Date created: May, 2007
Area: 1.940 hectares
Average Temperature: 82 °F
Ecosystem: Subtropical (cloud) forest
Weather: Warm and humid tropical
Altitudinal range: Between 600 – 1,500 AMSL
Key species: Pauxi pauxi, Amazilia castaneiventris, Crax alberti, Pyrili pyrilia, Capito hypoleucus, Habia gutturalis, and Setophaga cerulea.
Among the most important birds in the Reserve are the Helmeted Curassow (Pauxi pauxi) in a vulnerable state, the Chestnut-bellied Hummingbird (Amazilia castaneiventris), critically endangered, the Blue-billed Curassow (Crax alberti), critically endangered, the Saffron-headed Parrot (Pionopsitta pyrilia), in a vulnerable state, the White-mantled Barbet (Capito hypoleucus), in danger, the Ash Habia (Habia gutturalis), vulnerable, and the Cerulean Warbler (Setophaga cerulea) Vulnerable, among others.

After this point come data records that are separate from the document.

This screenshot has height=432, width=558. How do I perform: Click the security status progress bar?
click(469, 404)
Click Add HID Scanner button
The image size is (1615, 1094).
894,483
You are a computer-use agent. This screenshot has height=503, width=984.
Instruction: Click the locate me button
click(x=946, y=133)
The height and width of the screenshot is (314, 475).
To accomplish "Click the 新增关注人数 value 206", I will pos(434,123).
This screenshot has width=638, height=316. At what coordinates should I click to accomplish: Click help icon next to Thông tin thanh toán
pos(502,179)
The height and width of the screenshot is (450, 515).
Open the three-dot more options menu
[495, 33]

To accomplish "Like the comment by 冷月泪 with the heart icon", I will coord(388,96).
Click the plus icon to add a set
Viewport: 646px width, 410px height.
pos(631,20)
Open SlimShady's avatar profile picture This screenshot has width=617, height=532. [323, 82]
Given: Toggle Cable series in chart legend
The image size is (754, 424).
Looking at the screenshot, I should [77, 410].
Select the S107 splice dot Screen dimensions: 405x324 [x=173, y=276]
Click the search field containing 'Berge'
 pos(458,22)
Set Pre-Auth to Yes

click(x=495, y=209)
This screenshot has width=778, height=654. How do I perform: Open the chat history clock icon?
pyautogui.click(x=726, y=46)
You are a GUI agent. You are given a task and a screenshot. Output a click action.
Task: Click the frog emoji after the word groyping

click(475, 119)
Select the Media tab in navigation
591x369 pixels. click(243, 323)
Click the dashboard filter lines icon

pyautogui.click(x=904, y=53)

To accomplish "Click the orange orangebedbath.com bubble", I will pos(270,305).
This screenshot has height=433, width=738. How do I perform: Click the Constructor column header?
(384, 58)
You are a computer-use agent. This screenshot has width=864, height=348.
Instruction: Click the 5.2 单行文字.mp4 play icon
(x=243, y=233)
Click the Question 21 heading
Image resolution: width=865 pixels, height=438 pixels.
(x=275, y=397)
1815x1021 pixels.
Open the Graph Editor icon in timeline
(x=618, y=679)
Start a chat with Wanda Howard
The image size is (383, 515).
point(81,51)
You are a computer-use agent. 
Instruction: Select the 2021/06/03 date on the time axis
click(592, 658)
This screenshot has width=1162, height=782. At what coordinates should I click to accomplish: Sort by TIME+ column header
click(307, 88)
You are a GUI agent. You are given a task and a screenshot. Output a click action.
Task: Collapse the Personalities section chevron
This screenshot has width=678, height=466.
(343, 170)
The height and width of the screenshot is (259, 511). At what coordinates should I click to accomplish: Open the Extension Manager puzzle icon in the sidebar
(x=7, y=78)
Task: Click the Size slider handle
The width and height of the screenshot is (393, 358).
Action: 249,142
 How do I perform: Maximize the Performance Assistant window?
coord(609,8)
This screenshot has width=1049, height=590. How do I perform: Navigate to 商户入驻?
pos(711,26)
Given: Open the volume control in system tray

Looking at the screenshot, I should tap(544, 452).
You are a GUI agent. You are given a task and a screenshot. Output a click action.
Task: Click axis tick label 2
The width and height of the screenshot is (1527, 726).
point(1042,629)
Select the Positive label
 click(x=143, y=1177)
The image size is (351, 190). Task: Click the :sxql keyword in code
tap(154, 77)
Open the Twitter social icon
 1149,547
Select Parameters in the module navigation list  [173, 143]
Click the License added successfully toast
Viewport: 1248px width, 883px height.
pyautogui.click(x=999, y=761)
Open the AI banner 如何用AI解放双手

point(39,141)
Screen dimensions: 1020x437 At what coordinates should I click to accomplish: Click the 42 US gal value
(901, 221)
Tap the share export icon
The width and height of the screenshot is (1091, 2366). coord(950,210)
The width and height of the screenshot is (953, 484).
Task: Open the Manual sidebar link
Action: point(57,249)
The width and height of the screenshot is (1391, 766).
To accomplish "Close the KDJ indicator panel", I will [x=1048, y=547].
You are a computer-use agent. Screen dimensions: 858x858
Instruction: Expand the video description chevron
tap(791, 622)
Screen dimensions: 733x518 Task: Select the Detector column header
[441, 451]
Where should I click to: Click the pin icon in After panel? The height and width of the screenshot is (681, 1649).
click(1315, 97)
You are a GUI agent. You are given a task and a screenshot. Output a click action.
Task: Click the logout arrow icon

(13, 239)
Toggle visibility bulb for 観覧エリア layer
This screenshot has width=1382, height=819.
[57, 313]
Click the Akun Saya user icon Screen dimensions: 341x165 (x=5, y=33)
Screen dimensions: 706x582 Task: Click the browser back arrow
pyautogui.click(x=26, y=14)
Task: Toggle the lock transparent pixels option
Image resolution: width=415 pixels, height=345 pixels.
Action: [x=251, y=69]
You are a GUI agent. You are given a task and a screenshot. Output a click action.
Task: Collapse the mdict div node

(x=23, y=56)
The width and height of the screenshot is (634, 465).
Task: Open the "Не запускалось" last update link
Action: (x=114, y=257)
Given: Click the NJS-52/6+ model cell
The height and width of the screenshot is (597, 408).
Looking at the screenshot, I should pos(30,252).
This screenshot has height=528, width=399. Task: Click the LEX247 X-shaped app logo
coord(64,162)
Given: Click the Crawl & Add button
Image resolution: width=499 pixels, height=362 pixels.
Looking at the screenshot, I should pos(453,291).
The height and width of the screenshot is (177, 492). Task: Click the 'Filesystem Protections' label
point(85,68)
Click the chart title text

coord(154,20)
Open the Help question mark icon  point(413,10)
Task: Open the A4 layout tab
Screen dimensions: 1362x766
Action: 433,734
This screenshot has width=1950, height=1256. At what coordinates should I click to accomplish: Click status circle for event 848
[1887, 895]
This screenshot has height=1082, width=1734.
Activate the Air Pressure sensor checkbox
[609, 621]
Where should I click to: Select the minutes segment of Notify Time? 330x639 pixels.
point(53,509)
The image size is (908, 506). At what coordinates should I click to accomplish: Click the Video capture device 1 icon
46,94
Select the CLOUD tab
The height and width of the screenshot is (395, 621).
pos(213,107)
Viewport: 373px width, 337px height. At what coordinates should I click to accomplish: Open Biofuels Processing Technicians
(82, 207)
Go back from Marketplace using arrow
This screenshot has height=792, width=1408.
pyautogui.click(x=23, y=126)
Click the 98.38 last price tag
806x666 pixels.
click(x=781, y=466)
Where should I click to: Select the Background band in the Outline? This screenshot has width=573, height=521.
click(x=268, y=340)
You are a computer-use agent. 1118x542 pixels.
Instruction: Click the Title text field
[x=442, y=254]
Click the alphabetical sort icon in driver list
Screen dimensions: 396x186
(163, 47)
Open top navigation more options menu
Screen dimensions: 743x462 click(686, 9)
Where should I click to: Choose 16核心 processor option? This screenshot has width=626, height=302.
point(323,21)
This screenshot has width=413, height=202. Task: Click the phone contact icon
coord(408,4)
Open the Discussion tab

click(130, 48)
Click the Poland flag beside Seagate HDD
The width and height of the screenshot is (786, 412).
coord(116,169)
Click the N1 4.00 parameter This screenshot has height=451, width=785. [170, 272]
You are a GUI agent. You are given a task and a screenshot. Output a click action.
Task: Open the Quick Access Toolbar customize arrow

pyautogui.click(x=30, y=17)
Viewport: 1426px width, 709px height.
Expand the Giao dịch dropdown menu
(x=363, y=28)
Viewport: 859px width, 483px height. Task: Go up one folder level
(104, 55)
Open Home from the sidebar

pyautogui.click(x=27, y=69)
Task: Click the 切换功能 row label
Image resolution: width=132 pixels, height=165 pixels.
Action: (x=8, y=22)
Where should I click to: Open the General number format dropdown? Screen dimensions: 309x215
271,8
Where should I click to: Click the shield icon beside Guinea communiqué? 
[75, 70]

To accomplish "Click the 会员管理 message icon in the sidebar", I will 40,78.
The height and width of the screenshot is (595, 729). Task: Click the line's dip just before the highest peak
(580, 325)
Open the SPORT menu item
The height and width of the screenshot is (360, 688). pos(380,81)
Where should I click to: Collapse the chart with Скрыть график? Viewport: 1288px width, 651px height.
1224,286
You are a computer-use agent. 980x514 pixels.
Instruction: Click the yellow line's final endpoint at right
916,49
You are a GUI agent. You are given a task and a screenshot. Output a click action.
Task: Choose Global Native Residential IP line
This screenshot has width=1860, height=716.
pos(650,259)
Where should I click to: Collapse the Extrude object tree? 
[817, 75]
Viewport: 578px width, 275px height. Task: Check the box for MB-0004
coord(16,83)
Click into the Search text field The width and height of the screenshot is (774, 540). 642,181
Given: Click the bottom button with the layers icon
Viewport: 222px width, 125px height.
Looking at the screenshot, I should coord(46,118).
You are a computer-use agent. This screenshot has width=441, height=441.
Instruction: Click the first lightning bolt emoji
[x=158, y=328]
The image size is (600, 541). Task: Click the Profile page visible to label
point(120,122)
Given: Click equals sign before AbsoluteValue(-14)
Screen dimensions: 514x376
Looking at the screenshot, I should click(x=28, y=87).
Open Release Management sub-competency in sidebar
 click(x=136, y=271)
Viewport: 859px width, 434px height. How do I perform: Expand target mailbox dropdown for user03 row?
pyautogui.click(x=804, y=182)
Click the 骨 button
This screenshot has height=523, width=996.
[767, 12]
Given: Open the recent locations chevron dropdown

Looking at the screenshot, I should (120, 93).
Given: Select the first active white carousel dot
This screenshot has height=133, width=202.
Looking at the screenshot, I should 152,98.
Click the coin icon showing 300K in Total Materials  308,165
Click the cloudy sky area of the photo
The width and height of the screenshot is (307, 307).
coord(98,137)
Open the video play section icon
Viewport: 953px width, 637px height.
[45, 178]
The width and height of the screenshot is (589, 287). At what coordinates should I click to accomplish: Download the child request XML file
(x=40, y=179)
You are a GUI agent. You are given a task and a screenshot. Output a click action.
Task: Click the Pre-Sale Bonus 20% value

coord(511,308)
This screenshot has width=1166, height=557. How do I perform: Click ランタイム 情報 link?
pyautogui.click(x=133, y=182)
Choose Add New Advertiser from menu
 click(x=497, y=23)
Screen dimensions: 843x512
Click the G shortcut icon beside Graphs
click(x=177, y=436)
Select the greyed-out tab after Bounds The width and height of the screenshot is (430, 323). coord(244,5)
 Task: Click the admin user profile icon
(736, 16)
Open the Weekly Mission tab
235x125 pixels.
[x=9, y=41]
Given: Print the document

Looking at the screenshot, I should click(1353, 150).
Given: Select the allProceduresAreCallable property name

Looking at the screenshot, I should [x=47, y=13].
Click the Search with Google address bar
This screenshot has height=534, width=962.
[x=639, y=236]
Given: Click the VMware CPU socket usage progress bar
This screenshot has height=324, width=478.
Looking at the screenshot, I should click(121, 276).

Likewise, the forests of the Reserve present a high diversity of mammals, among which are the Spectacled Bear (Tremarctos ornatus), Tayassu albirostris, Dinomys branickii, ocelots, monkeys, squirrels, armadillos, tamanduas (anteaters), deer and foxes.
The most predominant flora is the Brazil Beauty-leaf, abarco, tagua, strawberry tree, Wild Ackee (Cupania Americana) and puntes.
It is located in Cerro la Paz, in the Eastern Range of the Colombian Andes, in the municipalities of Betulia and San Vicente de Chucurí, department of Santander; an hour and a half from the urban area of the municipality of San Vicente de Chucurí and two and a half hours from the city of Bucaramanga. (See map).
The natural forests of the Agua de la Virgen area are sub-Andean forests described as hygrophytic or subhygrophytic (meaning they require an abundance of moisture) and equivalent to the montane and submontane ombrophilic tropical forest of the UNESCO classification (1973) and the humid, very humid and pluvial forests of the premontane and low montane from Holdridge (1967). They correspond to premontane, primary and secondary cloud forests, where the frequency of fog tends to raise the ambient humidity and decrease the evapotranspiration.
The Reserve is made up of conserved secondary forests and in an advanced stage of growth with a canopy that reaches 15 m in height and some trees exceptionally reaching 20 m, as is the case of barbatuscos (Erythrina sp.), Guamos (Inga sp.) and Sloanea sp. In general, the forests are dominated by a bamboo called locally “reed” or “common reed grass” (Rhipidocladum racemiflorum), which is the preferred feeding site for the Recurve-billed Bushbird. The most characteristic families observed in the understory are Bromeliaceae and Rubiaceae.